**How to complete this task:** Please repeat exactly the lines below from the line with "Image resolution: width=632" to the line with "The width and", including both, and leave out every picture.

**Available data:**
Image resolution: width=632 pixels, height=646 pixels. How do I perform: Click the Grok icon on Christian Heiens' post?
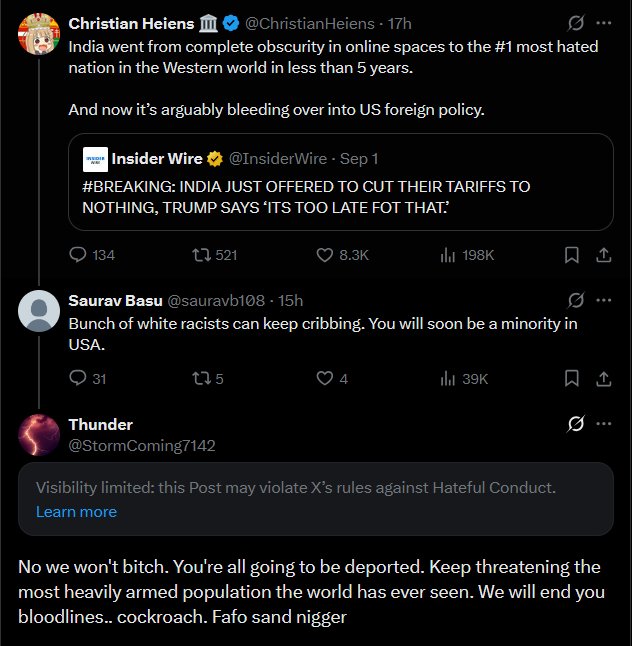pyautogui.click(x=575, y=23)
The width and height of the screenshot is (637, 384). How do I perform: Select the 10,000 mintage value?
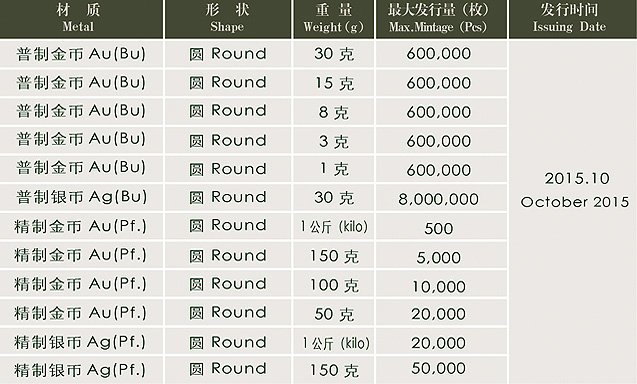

---

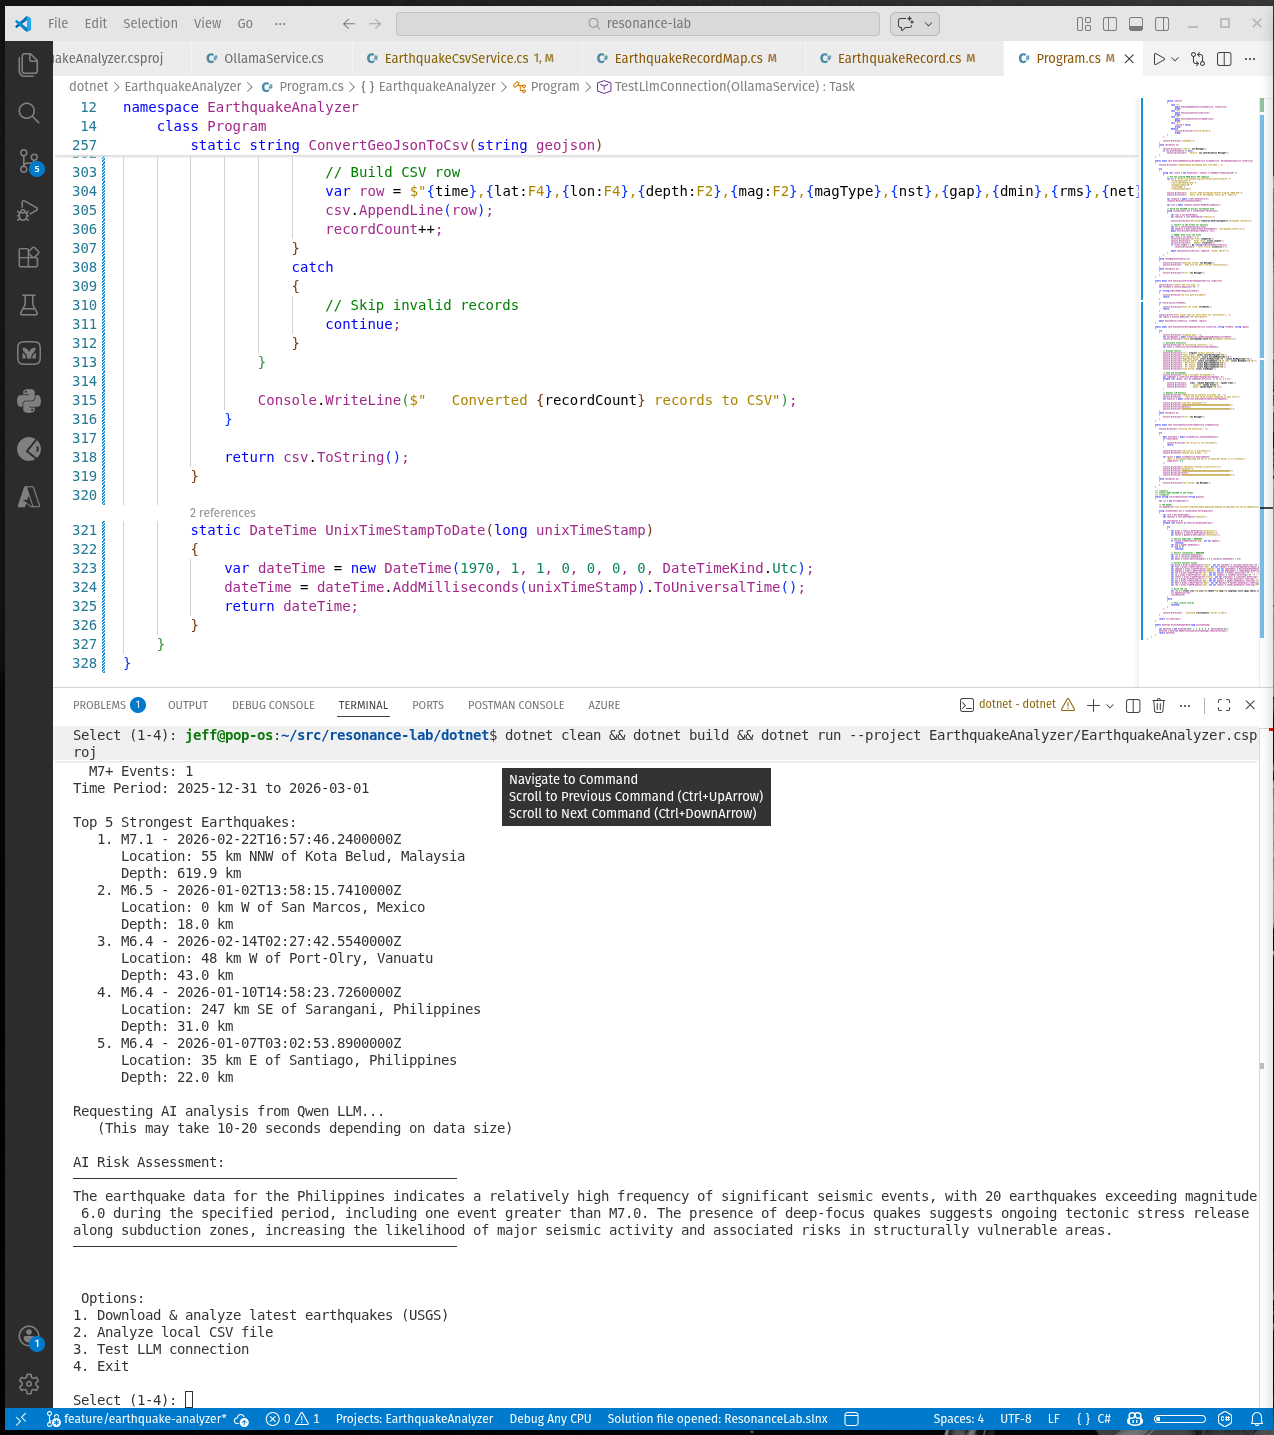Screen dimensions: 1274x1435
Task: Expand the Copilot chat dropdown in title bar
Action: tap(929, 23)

---

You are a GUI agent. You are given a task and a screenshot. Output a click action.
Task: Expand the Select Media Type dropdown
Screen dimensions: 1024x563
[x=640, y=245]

**Exercise output:**
Image resolution: width=632 pixels, height=646 pixels. How do I perform: Click the Grok icon on Christian Heiens' post?
pyautogui.click(x=575, y=23)
The width and height of the screenshot is (637, 384). How do I perform: Select the 10,000 mintage value?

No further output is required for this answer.